So, I'm sitting here watching Eat, Pray, Love which is one of my favorite movies and books. I love stories of people who go on a journey of self discovery. I always look at their amazing travels and stories and hope that someday I will be able to do the same thing. Travel to distant lands and meet unforgettable people who teach me the greatest lessons in life. Well I've been thinking a lot this week about that. And I realized something the other day when I heard myself say it out loud. I don't want to look back at these years of my life and think, "whew! I survived. I muddled through the challenges of being a stay at home mom in this modern world." I want to look back at these years of my life and see a happy me. A person who wasn't just surviving but thriving. I want my kids to remember a happy mommy who loved to play with them. Not just sit by myself while they play at the park or in the pool. A mommy who got up to run and jump when they did. Someone who is strong and happy in her situation. And I am realizing that I don't need to go to the far corners of the earth to accomplish my journey of self love and self discovery. I can go on many journeys if I take the time and make the effort. I can make life fun for my family. I can create memories that will last a lifetime. I can be that woman, wife and mommy that people see and want to emulate. I used to be someone that people were drawn to. I would hear, "You are just such a happy person! Always smiling and brightening the rooms you enter." I haven't heard myself described in that way in a long time. Too long. I'm gonna change that. It's time to take the initiative. Start making my own memories with my husband, kids and friends. I know I can do it. I know I am strong. I have a loving Father in heaven and earthly family. I am beautiful. I can learn and grow. I can teach my girls to love each themselves and be happy in every situation. I can do it. And I will. 

I still have big plans to see the world. I have been blessed to see a lot of it already. But I am going to work on expanding my own world. Here, now while I have the chance. While my kids are small and think I am the world, I am going to show them that the world is a loving, happy and exciting place. I am blessed. We all are. I'm going to quit telling other people to look for the silver linings and start actually following my own advice. I will SHOW them how to do it. 

Yes. The time is now. I am going to be present and alive and love the moments, easy or hard, good or bad. Today is the day.

TASK A
Rewrite the reflection from "I still have" to "how to do it.", switching "silver linings" to "bright sides".
TASK B
Translate this sentence from the reflection into Spanish: "I still have big plans to see the world."

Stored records
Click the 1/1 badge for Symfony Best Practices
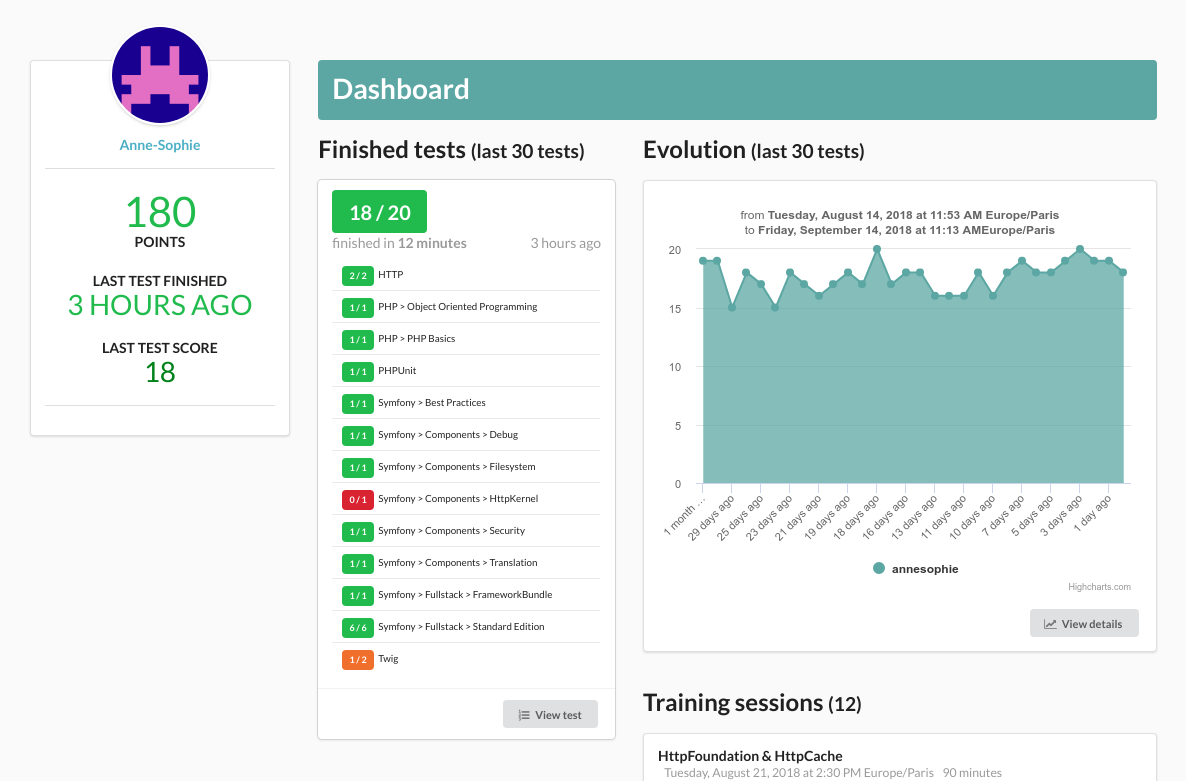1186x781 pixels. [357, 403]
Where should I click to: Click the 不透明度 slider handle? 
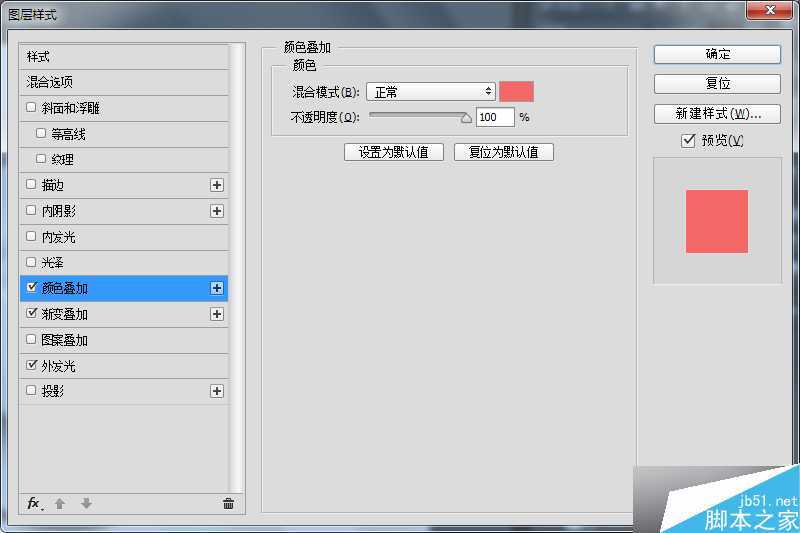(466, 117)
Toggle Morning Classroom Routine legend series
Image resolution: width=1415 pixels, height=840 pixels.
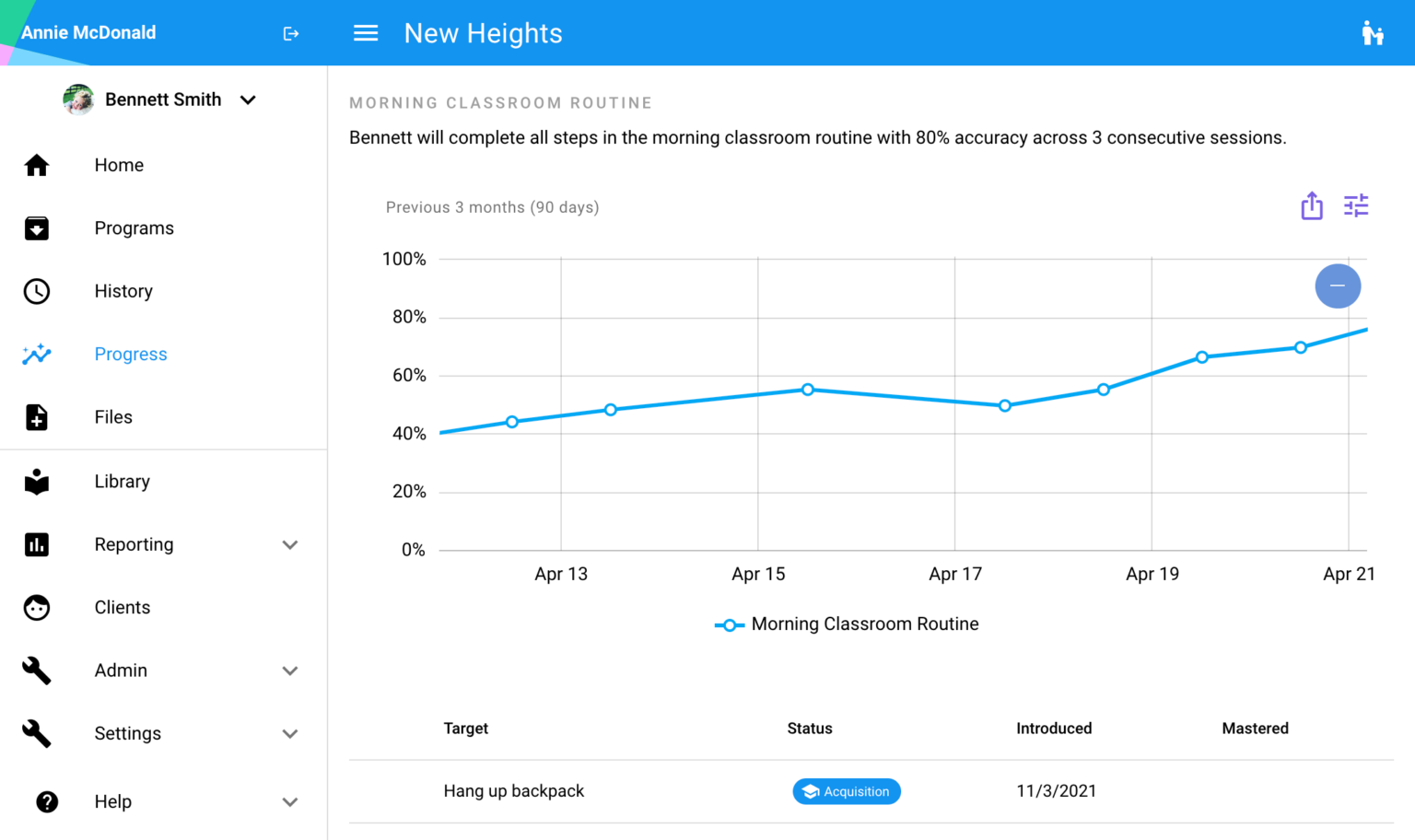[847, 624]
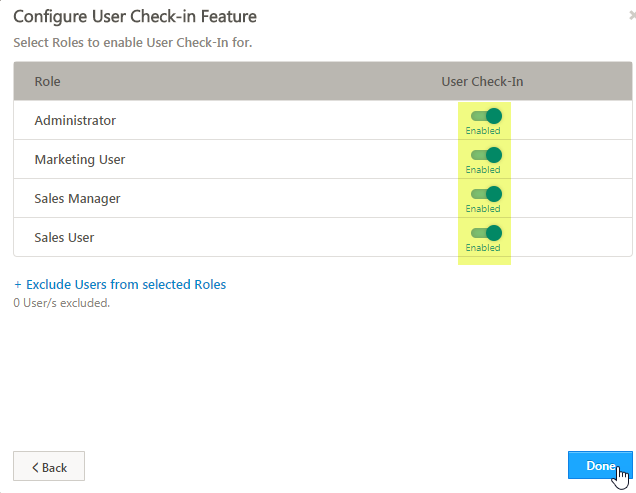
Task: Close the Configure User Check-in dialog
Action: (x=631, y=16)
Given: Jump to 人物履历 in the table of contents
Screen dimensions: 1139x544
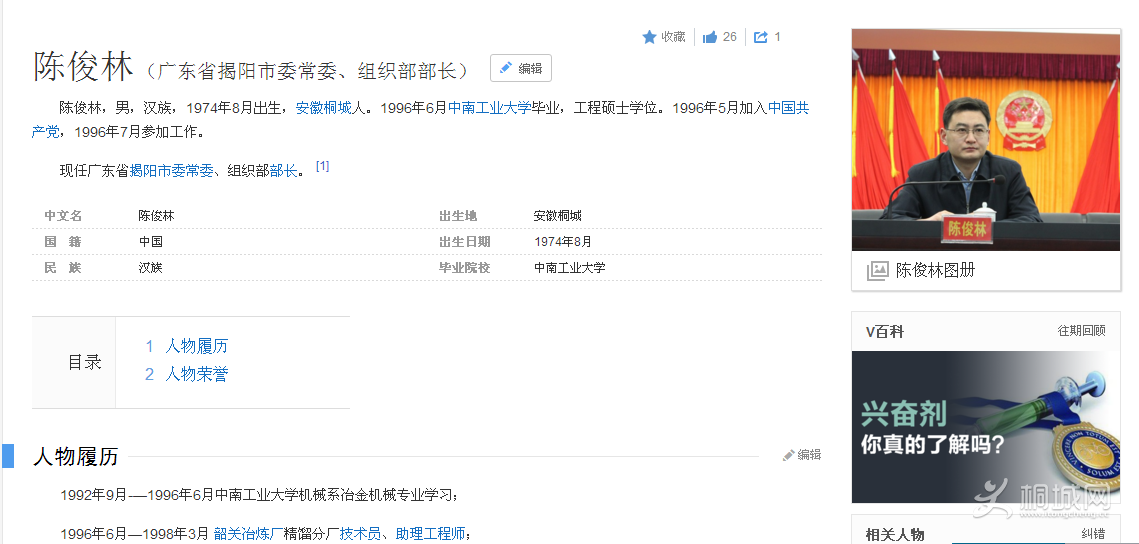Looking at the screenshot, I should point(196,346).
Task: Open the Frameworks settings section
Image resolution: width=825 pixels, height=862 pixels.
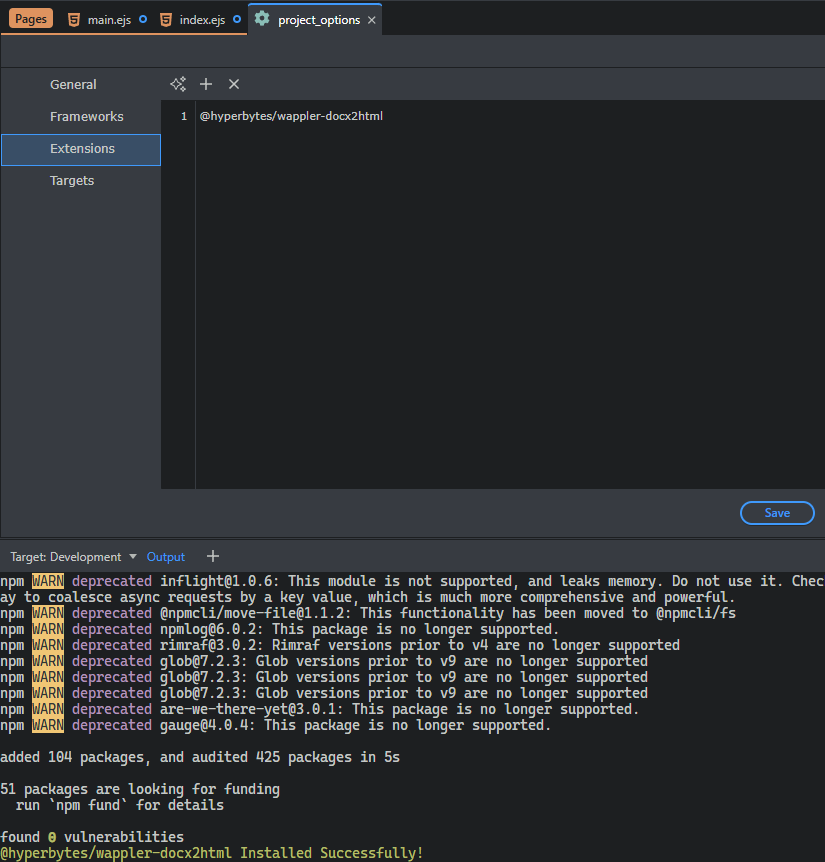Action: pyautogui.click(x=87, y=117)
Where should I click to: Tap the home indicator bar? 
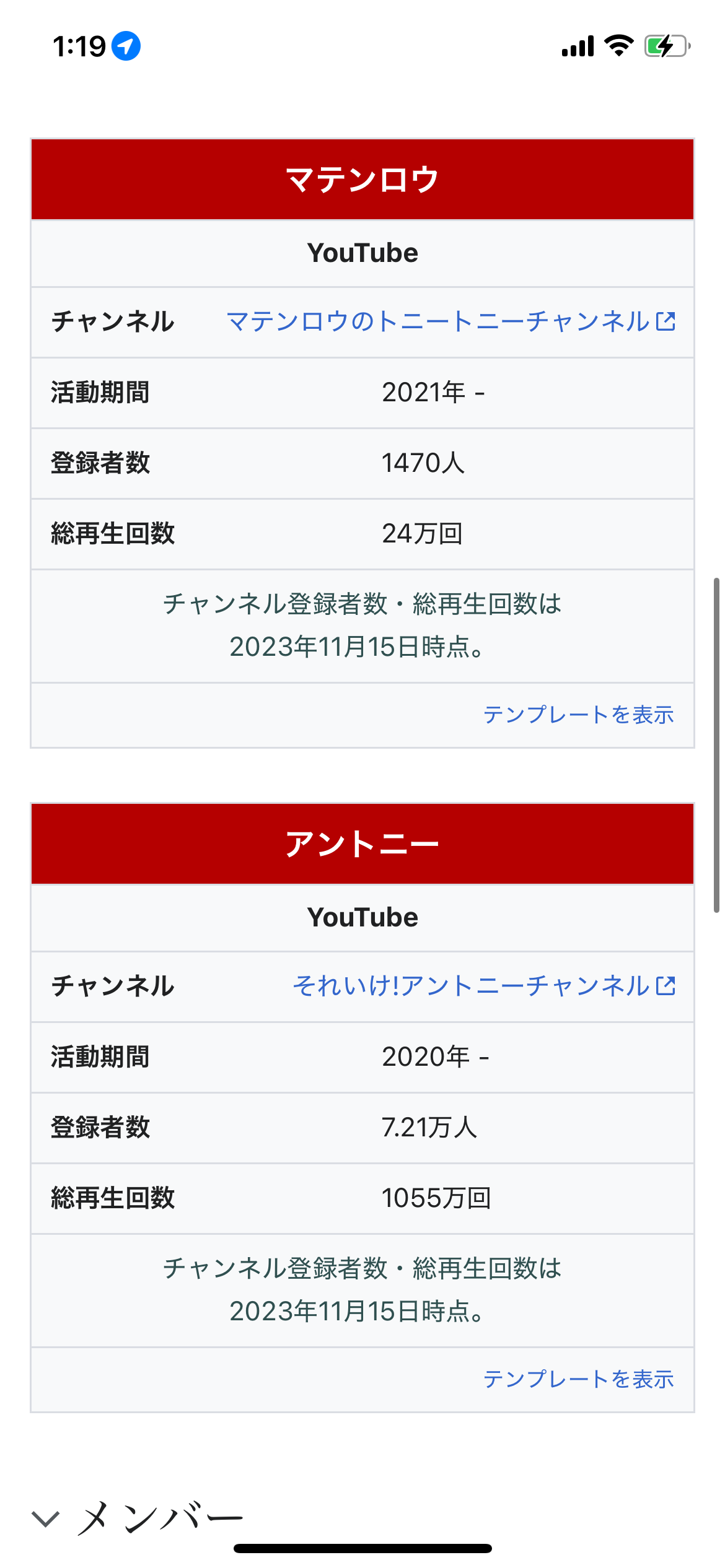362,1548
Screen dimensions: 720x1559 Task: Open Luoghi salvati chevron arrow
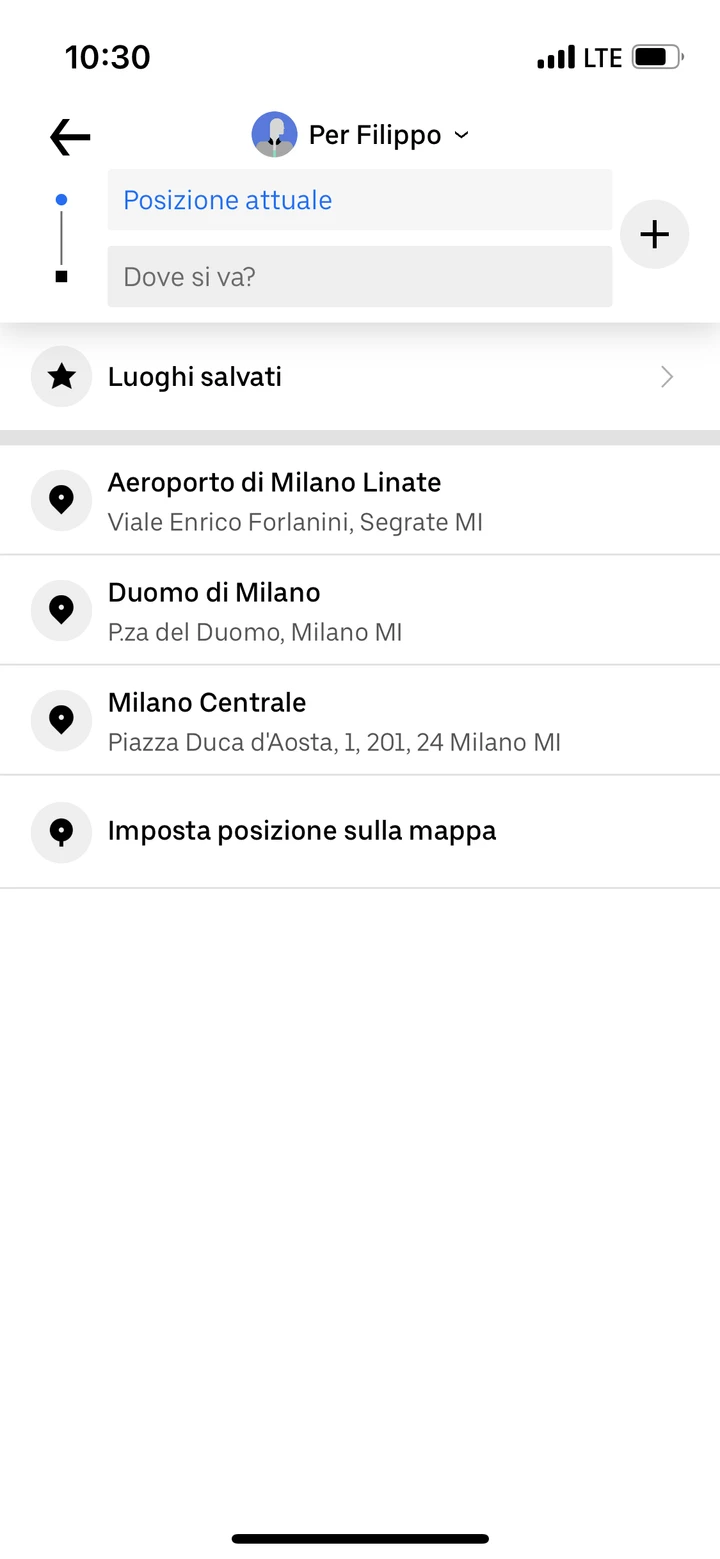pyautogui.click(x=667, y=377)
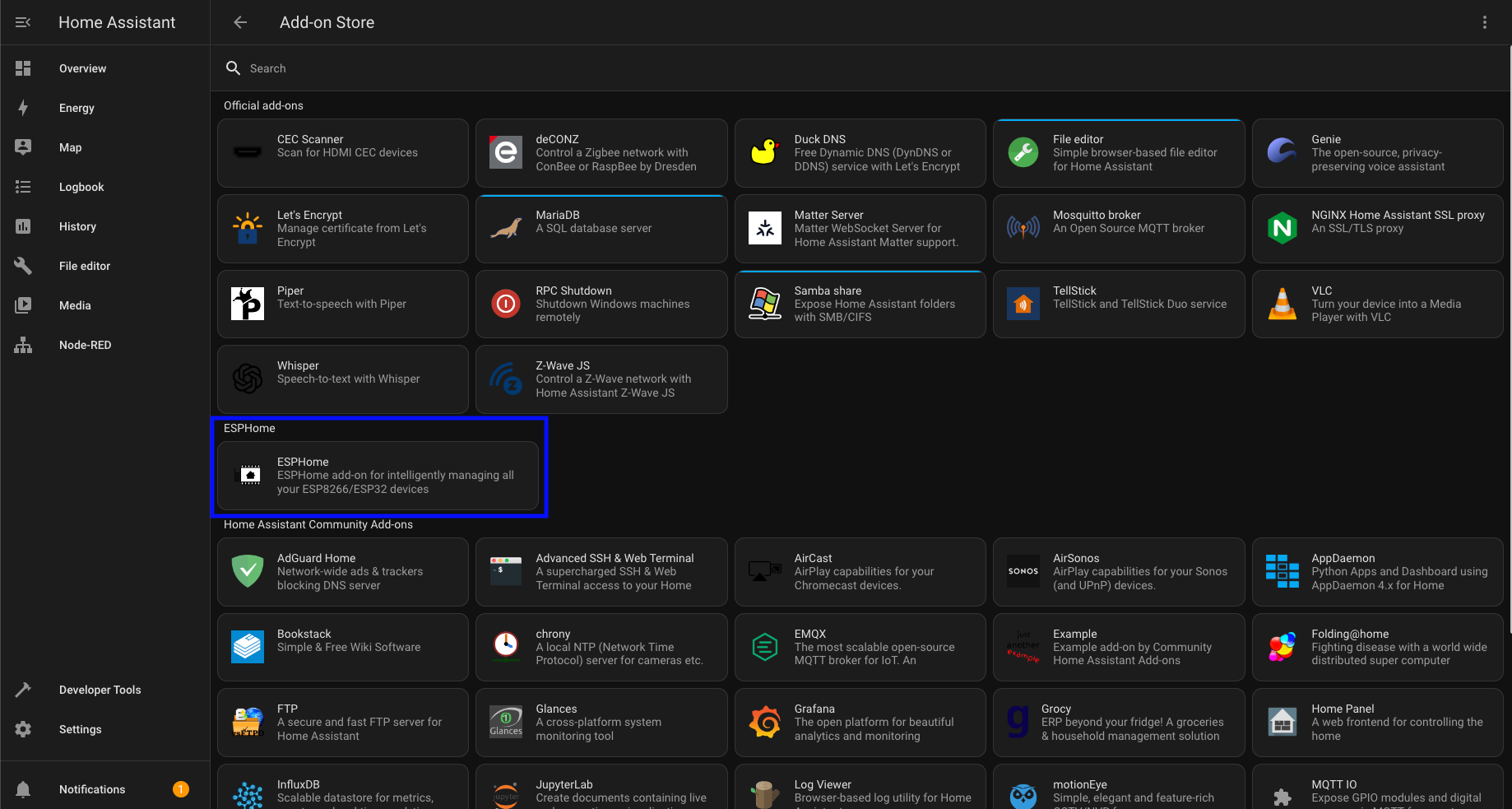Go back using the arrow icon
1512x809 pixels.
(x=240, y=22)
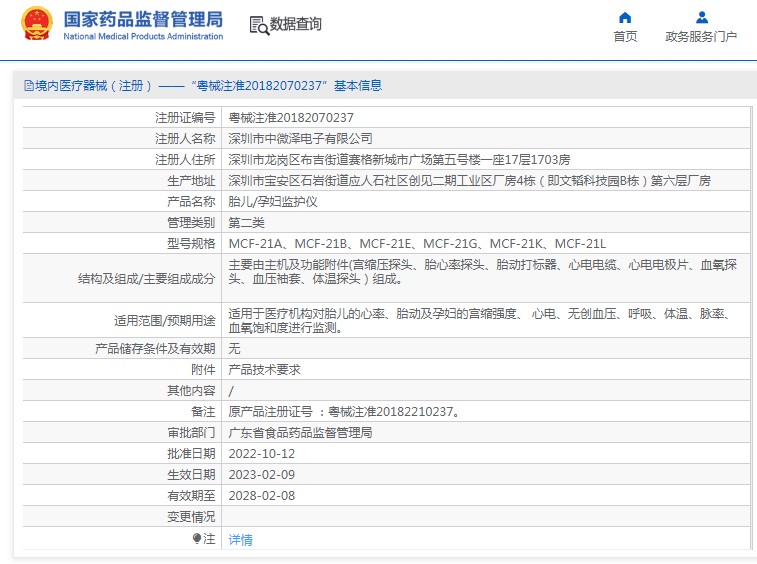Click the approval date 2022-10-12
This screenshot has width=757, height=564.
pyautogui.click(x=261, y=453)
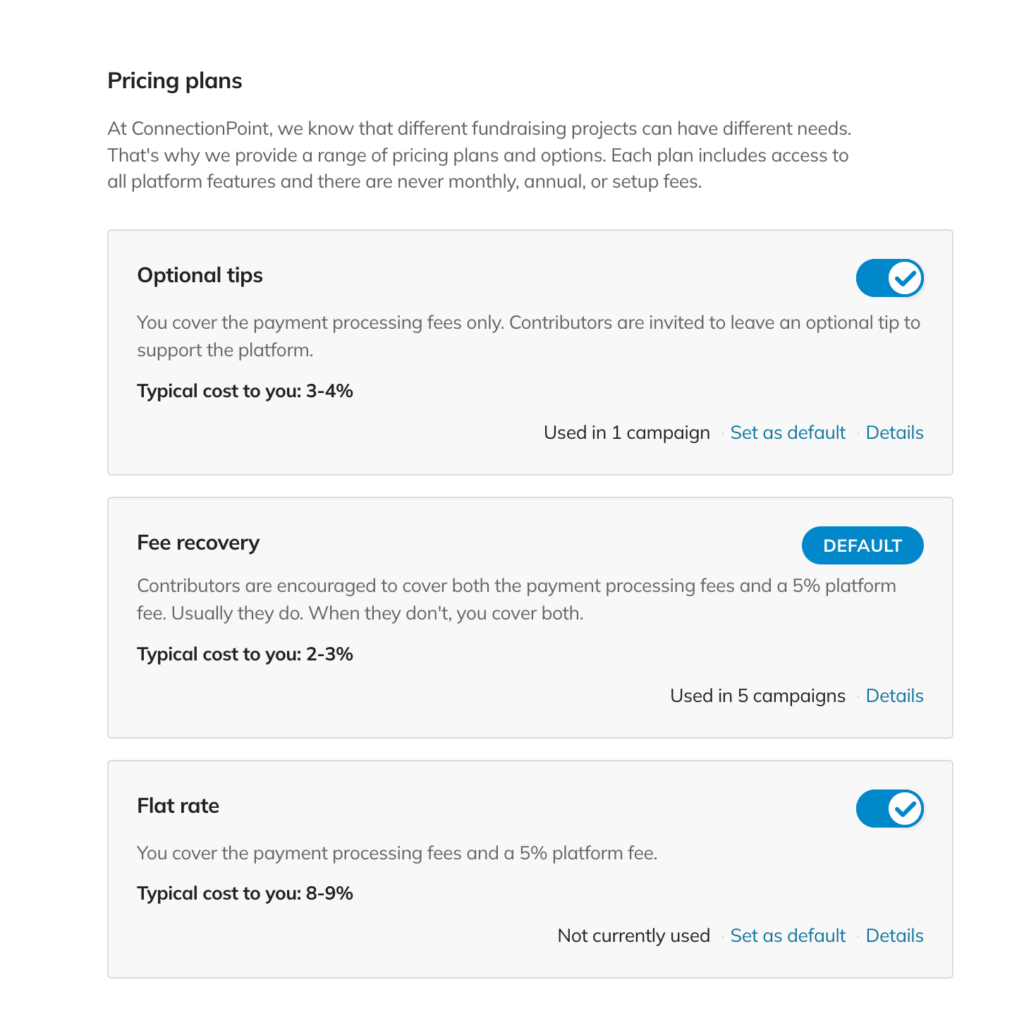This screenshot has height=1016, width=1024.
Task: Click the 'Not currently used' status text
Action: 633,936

RESPONSE A
I still have big plans to see the world. I have been blessed to see a lot of it already. But I am going to work on expanding my own world. Here, now while I have the chance. While my kids are small and think I am the world, I am going to show them that the world is a loving, happy and exciting place. I am blessed. We all are. I'm going to quit telling other people to look for the bright sides and start actually following my own advice. I will SHOW them how to do it.

RESPONSE B
Todavía tengo grandes planes de ver el mundo.